Friday, October 7, 2016

Retailing Human Rights


There is a prevailing Filipino culture called tingi or retail and this is due to our financial incapacity to buy items or products by wholesale. Majority of the consumers can only afford to buy small packs of basic items for our daily needs from toothpaste to charcoal. This is how the masses survive the day.

Well, generally the term ‘human rights’ means  a broad spectrum of rights ranging from right to life to the right to a cultural identity. They are basic pre-conditions for a dignified human existence. In a nutshell, there is the civil and political rights on one hand, and economic, social and cultural rights on the other. Allow me to stop at this point for I do not intend here to give you a course on human rights or HR. I’ll just allow you, my dear reader, to self-study the matter and besides, we Filipinos are yet to arrive on a national consensus on the categorisations and classification, concepts and principles and theory and praxis of HR. The keyboards are burning and the so-called internet warriors coming from different quarter debate over theories and practice of human rights in the country.

HR issues are reduced to swords or guillotines aimed at annihilating their critics or political rivals instead of being an instrument aimed at uplifting human dignity. In doing so, we end up valuing personalities than the sanctity of HR tenets and the inviolability and our basic rights as individuals and as peoples. This way of “enlightenment” on HR, HR is reduced to mere instruments of politicking and political stunts. Indeed, our hazy view of HR is manifested by our enduring, hotly contested arguments or disputes about it, especially when Rodrigo R. Duterte was voted to power by 16 million Filipinos last May.

It is apparent that with the explosion of the summary execution of drug suspects by agents of the government is a blatant violation of the victims’ constitutional rights enshrined in the Bill of Rights. The victims, as some of the HR groups claim, were not given due process therefore their civil and political rights were violated, thus the term extra-judicial killings or EJKs.

On the other hand, this administration’s adherence to economic, social and cultural rights is showing a commendable start. For instance, the decisive action of Agrarian Reform Sec. Rafael Mariano distributing thousand hectares of lands which was only partially covered during BS Aquino III’s previous administration. Another is DSWDs giving livelihood jobs and organizing of the Conditional Cash Transfer or the 4Ps beneficiaries into cooperatives as a more permanent measure to alleviate poverty than giving dole-outs like cash allocations made possible by DSWD Sec. Judy Taguiwalo, to cite just two. Though these are initiatives of the progressives in the Duterte cabinet, these praiseworthy actions can also be traced to the president.

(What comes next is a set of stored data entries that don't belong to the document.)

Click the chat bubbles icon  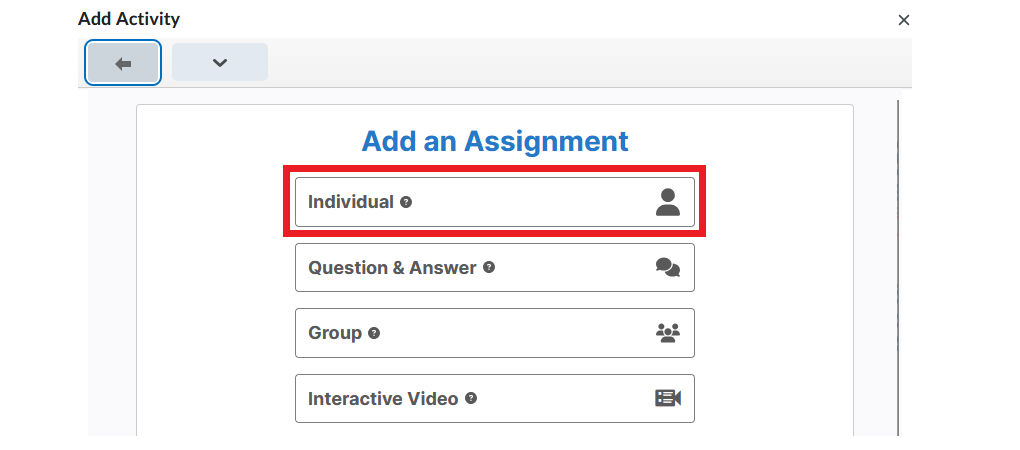point(667,267)
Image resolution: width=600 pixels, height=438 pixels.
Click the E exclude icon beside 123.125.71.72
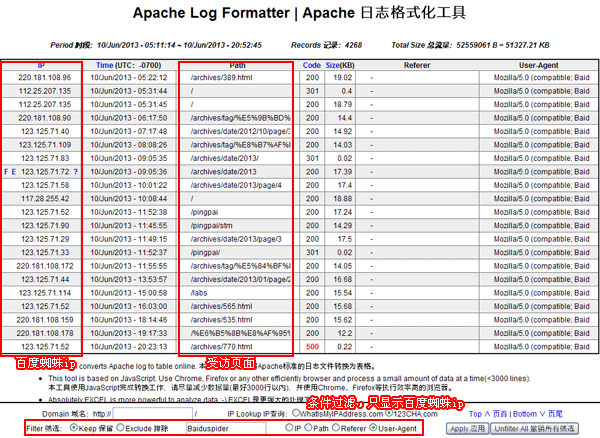click(x=13, y=172)
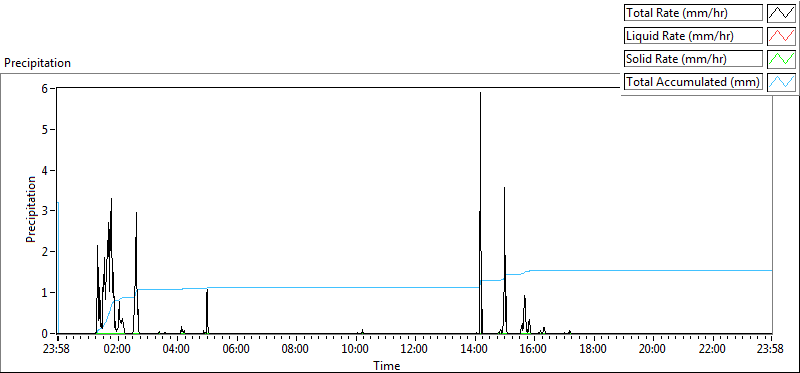Image resolution: width=800 pixels, height=373 pixels.
Task: Click the 3.6 mm/hr spike near 15:00
Action: [504, 188]
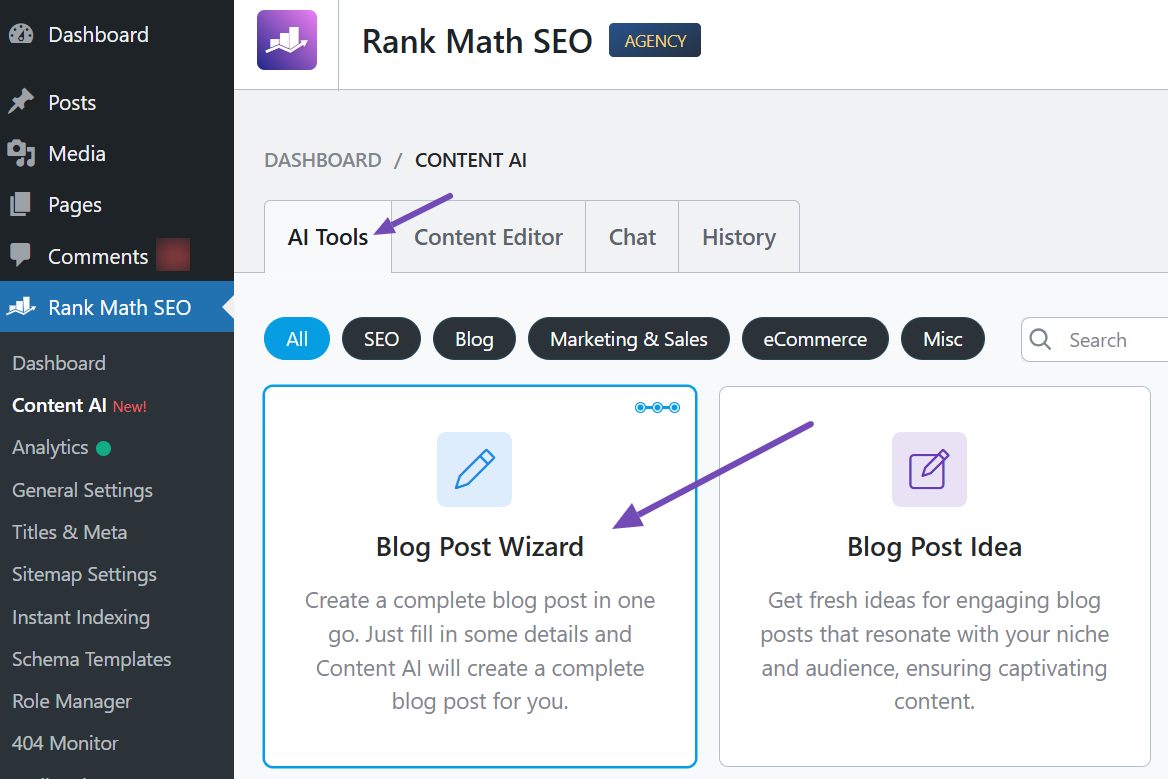The width and height of the screenshot is (1168, 779).
Task: Click the Rank Math SEO logo icon
Action: 287,40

Jerbert Briola, a friend of mine, forwarded me a PowerPoint presentation of political analyst Ramon Casiple apparently from a lecture rendered before group of HR advocates days after the inauguration of President Duterte. I will be going to share it to you later. Casiple, by the way, was our guest speaker in the national assembly of an HR network where I formerly belong. The event was held in Quezon City last August 25, 2011. One of Casiple’s slides sent to me by Jerbert reads: “The Duterte administration will have a mixed human rights record. His anti-crime and anti-drug campaign is spawning vigilantism and extra-judicial killings by the police.” On the other hand, he stressed, “His [the president’s] social reform agenda supports many human rights demands and advocacy.” True enough, approaching the100th day of his presidency, Duterte’s human rights record is a mixture of good and bad. More than ever, according to Casiple, it is now high time for the HR advocates to exercise vigilance, undertake popular education on human rights, and independently mobilize support based on specific HR issues therefore, revitalize the HR movement.

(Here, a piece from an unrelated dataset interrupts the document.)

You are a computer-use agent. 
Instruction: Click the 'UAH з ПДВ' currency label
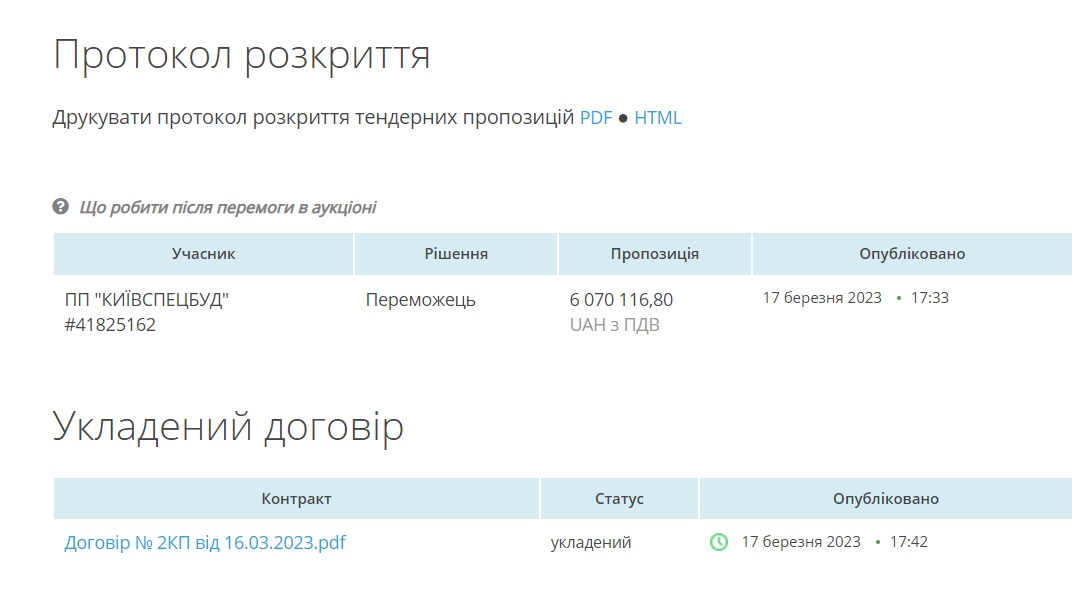point(614,325)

Whether they relate to civil, cultural, economic, political or social issues, human rights are inherent to the dignity of every human person. Consequently, all human rights have equal status, and cannot be positioned in a hierarchical order, like what the HR educators have taught. Denial of one right invariably impedes enjoyment of other rights. Thus, the right of everyone to due process cannot be compromised at the expense of the right to an adequate standard of living. 

When human right is retailed, the essence of human being is degraded wholesale…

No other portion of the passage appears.